-- Task brief --
Set down again, exactly and only, the lines from the one that contains "Given: Open the Account breadcrumb link" through the last line of the records below, both included, but not the pictures.

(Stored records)
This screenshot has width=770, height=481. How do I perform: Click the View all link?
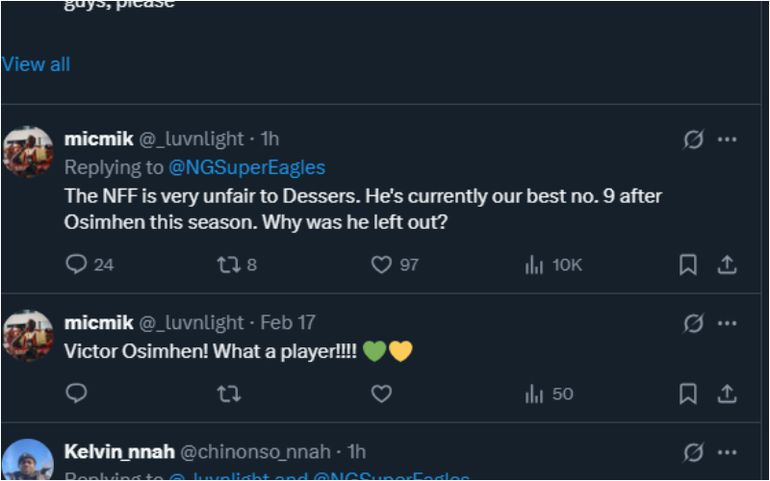coord(36,64)
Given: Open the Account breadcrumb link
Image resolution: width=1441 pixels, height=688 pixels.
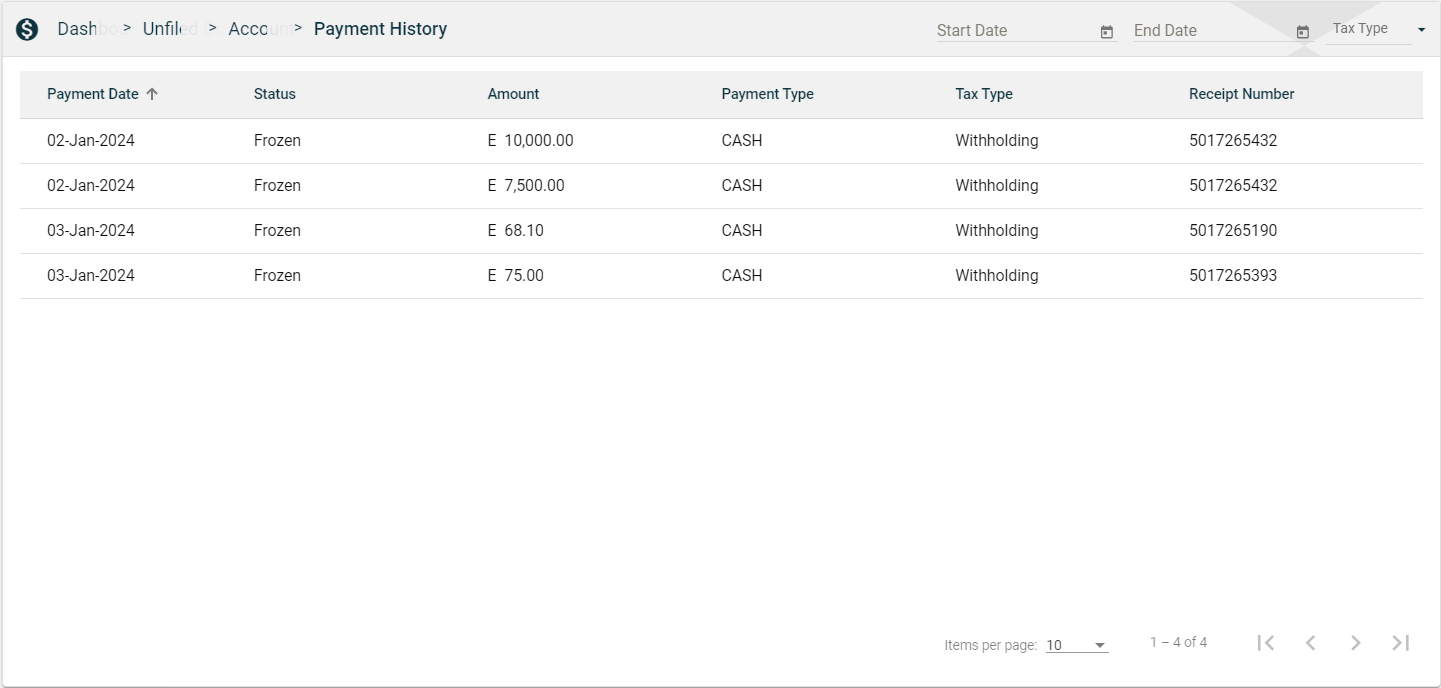Looking at the screenshot, I should coord(250,29).
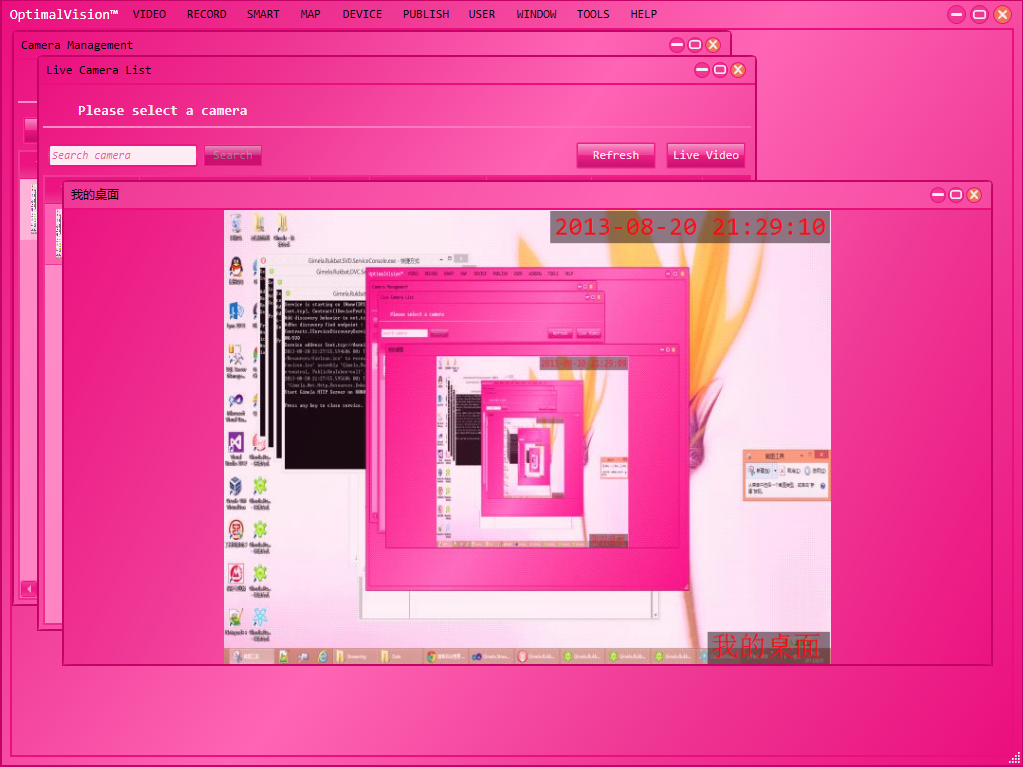This screenshot has height=767, width=1023.
Task: Open the HELP menu
Action: 644,14
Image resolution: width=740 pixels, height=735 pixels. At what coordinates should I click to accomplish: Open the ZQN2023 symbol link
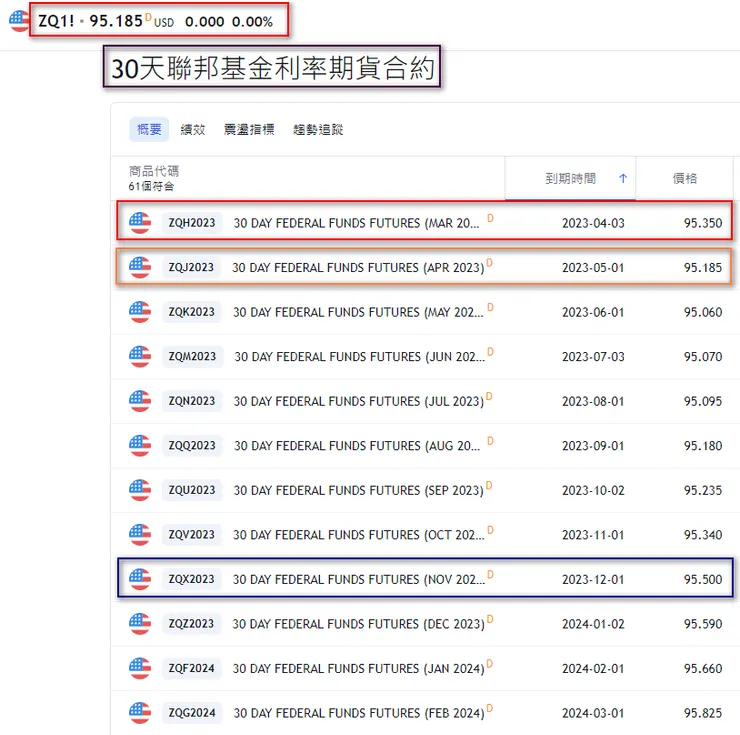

-- Answer space --
Given: Open the Account breadcrumb link
Image resolution: width=1441 pixels, height=688 pixels.
Looking at the screenshot, I should coord(250,29).
This screenshot has height=767, width=1023.
Task: Open the HELP menu
Action: 644,14
Image resolution: width=740 pixels, height=735 pixels. At what coordinates should I click to accomplish: Open the ZQN2023 symbol link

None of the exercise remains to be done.